WHAT TO WORK ON ▸ Search the data for the string "will", and report each line where it is found.

INPUT DATA ▸
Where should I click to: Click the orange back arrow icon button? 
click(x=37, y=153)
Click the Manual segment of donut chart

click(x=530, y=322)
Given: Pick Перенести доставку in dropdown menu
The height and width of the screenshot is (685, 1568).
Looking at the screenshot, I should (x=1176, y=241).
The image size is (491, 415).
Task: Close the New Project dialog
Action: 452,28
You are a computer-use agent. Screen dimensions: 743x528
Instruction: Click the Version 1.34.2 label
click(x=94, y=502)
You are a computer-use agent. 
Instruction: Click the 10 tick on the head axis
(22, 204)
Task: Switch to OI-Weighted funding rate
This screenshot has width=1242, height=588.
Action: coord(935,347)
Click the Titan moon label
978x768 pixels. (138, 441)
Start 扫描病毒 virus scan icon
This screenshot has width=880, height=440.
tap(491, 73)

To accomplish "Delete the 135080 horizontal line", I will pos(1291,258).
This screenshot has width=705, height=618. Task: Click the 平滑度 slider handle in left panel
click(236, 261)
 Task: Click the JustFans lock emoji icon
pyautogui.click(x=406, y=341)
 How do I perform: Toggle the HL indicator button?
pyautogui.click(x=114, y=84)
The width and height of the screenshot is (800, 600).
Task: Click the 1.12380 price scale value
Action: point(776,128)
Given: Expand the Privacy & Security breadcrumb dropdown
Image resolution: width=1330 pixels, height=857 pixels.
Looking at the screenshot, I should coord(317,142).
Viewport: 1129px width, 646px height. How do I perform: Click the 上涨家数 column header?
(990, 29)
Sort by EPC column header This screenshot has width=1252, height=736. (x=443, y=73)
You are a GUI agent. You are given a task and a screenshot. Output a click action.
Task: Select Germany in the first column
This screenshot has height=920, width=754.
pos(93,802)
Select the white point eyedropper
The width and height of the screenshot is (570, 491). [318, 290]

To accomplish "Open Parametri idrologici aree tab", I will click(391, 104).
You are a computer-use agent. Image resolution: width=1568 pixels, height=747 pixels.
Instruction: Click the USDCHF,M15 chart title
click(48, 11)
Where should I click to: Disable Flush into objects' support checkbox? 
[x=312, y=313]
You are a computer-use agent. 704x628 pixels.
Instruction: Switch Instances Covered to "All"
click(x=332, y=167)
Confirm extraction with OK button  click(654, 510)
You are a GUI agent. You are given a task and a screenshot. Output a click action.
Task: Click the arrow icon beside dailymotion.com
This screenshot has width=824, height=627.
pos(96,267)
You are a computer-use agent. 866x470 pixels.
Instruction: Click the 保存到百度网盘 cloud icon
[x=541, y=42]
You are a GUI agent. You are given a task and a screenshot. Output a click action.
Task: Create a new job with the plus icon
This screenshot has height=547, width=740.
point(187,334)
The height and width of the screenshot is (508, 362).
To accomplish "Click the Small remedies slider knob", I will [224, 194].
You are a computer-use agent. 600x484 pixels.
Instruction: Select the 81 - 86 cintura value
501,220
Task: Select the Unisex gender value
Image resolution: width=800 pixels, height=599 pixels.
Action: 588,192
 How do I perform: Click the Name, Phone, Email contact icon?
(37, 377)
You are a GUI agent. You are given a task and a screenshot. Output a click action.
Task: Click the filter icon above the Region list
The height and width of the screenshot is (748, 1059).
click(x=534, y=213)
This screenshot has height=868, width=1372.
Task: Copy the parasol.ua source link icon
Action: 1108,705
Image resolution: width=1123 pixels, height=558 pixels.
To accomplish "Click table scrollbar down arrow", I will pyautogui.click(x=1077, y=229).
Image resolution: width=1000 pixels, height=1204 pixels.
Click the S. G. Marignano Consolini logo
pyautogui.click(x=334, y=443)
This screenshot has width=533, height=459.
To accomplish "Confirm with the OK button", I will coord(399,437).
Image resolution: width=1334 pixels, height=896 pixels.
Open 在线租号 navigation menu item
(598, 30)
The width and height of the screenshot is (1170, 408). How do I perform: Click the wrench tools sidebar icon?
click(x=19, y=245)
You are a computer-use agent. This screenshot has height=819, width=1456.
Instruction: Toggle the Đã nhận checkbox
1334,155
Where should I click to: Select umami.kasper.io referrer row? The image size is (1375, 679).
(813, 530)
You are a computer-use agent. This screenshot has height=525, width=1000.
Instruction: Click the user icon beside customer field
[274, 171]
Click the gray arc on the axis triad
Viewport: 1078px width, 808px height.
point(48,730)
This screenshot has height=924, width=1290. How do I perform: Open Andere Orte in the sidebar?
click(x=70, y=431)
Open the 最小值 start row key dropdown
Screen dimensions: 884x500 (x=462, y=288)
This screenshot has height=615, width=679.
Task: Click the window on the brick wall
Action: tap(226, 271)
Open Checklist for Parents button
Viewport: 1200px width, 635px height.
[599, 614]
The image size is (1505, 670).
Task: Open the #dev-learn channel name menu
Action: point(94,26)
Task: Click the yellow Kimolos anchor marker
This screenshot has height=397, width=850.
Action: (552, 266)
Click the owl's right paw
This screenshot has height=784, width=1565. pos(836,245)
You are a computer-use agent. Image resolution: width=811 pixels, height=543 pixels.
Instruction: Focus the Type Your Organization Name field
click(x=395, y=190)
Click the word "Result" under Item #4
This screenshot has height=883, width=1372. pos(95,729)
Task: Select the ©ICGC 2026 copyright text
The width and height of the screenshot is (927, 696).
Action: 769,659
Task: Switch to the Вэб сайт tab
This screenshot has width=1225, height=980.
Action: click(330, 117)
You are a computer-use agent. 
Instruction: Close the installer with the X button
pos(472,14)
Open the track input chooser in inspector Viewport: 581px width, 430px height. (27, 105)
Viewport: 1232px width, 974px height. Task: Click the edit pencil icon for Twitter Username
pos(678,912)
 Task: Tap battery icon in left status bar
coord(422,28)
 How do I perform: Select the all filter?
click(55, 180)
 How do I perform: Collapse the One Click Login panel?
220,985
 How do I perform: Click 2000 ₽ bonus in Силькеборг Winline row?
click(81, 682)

OUTPUT FOR THIS TASK ▸
To accomplish "Delete the 135080 horizontal line", I will pos(1291,258).
To accomplish "Open Parametri idrologici aree tab", I will click(391, 104).
To accomplish "Click the Small remedies slider knob", I will [224, 194].
To accomplish "Click table scrollbar down arrow", I will pyautogui.click(x=1077, y=229).
To accomplish "Confirm with the OK button", I will coord(399,437).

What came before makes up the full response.